> [Extracted text]:
BEGIN
From its earliest years, Empty Tomb wanted to do its work through Christian churches, but not all the churches wanted to work with Empty Tomb.

"When we first started, there were many churches that didn't think there were poor people in town," Sylvia Ronsvalle says.

The Rev. Malcolm Nygren, retired pastor of First Presbyterian Church, Champaign, and his congregation, got involved early.

"There is nobody I respect any more than John and Sylvia," he says.

Nygren said his church was a middle-class, Midwestern congregation that had no way to try to help the people the Ronsvalles were helping, and Empty Tomb gave them that opportunity.

Leland Andrews of Champaign, a 30-year volunteer with Empty Tomb who got involved through First Presbyterian, says she started by dropping off used clothing. But the organization inspired her to do more. "Little by little, I got pulled into what they were doing and eventually I found myself on the fundraising and development committee and helping out with the Christmas give-away and being a food deliverer," she says.

Andrews remembers how Christian churches helped build Empty Tomb's current building, and how her church took on the building of one of the rooms.

Her husband, Jim, has retired from Empty Tomb's home maintenance committee, but the two of them still deliver food for Empty Tomb and she still helps with special projects, she says.

"We have just appreciated that Empty Tomb fills the spots that are not filed by other agencies in town," she says.
END
> [Supplied material]:
BEGIN
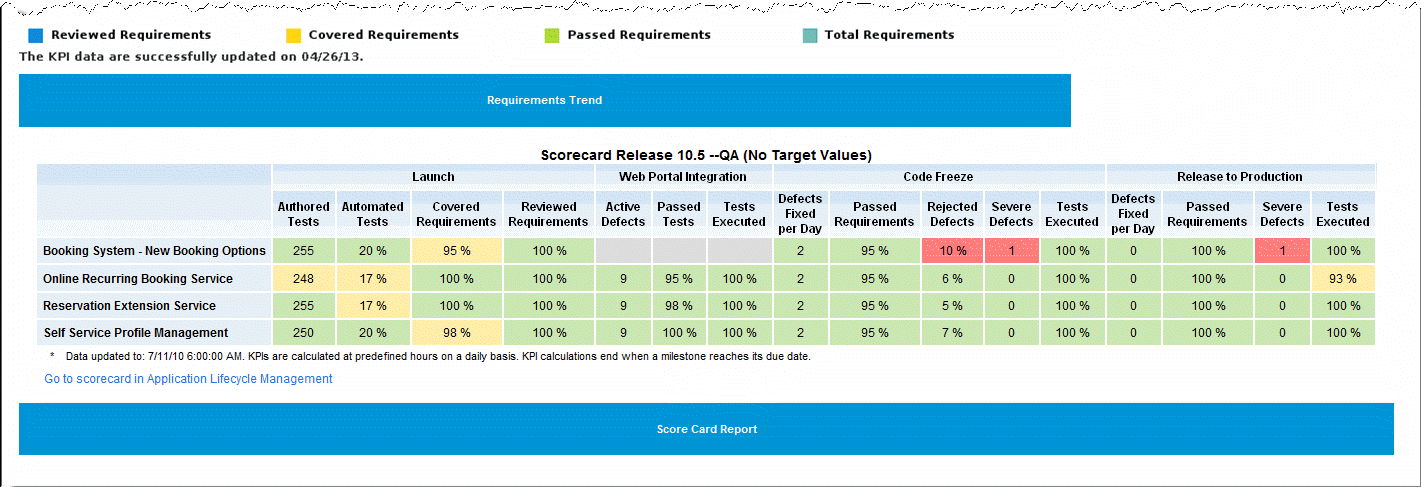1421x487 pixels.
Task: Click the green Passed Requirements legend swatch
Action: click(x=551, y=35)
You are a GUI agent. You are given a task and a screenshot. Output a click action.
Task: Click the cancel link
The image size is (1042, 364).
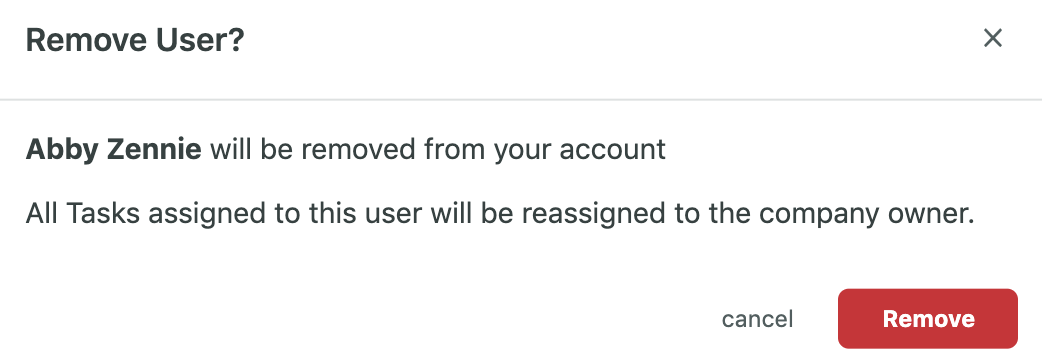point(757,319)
END
BEGIN
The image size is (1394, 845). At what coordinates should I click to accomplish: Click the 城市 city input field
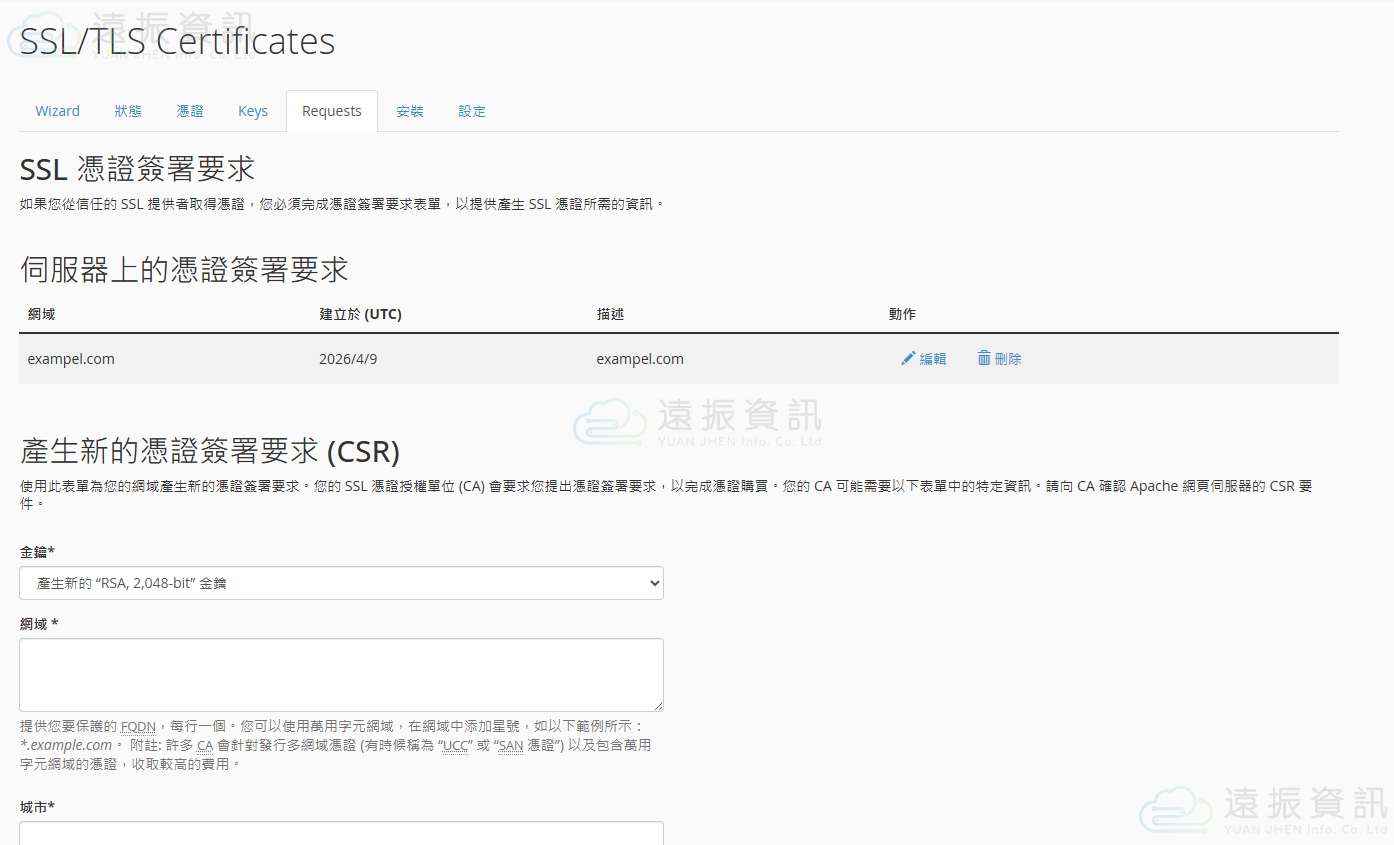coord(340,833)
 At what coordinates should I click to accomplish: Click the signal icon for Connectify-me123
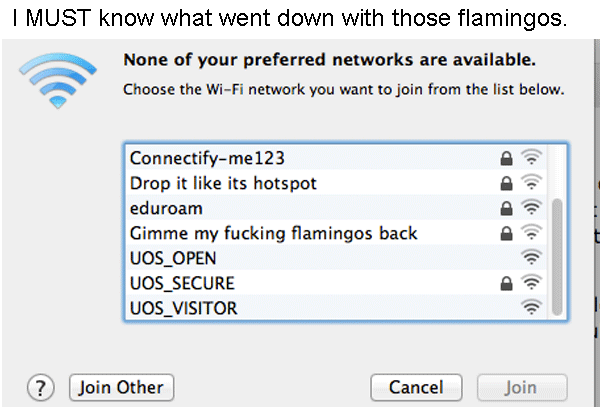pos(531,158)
END
BEGIN
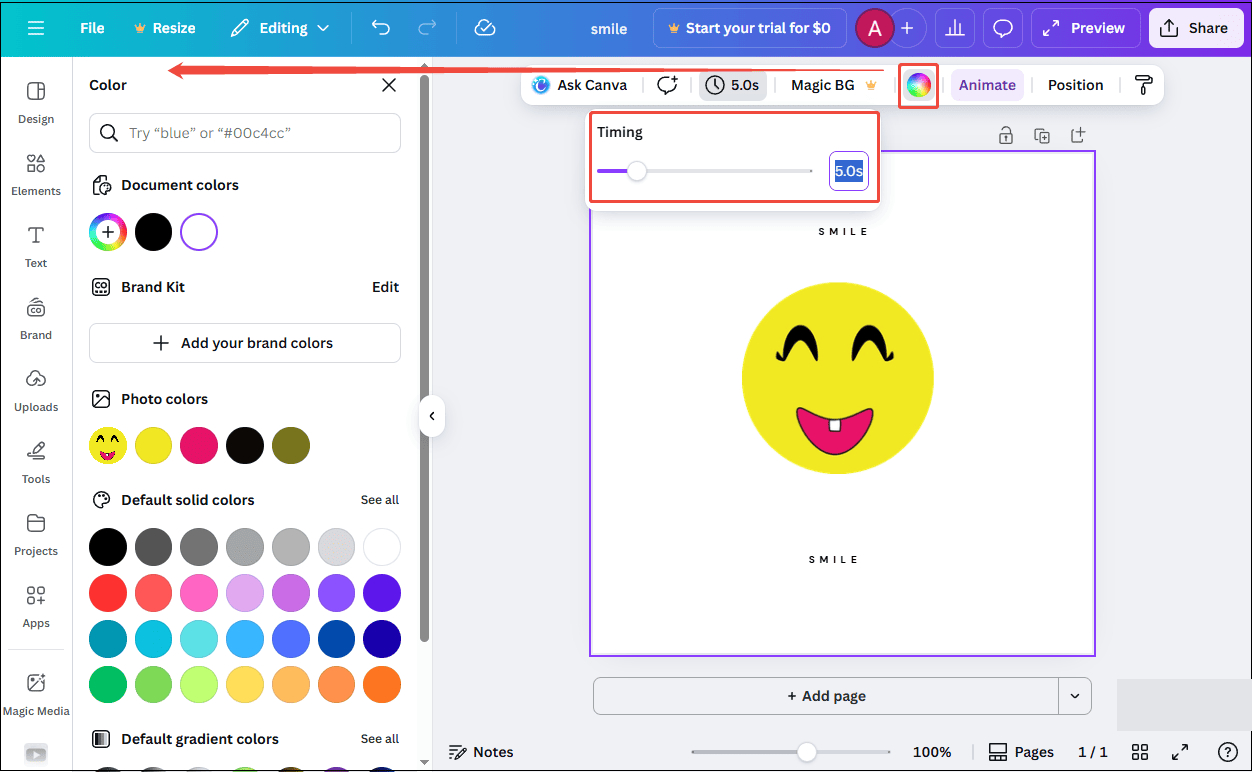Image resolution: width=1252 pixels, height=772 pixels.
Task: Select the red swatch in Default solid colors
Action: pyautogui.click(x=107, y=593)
END
> [Required work]:
Please state how Leland Andrews first got involved with Empty Tomb, according to the passage about Empty Tomb. The items have no connection to the passage about Empty Tomb.

> [Response area]:
She started by dropping off used clothing.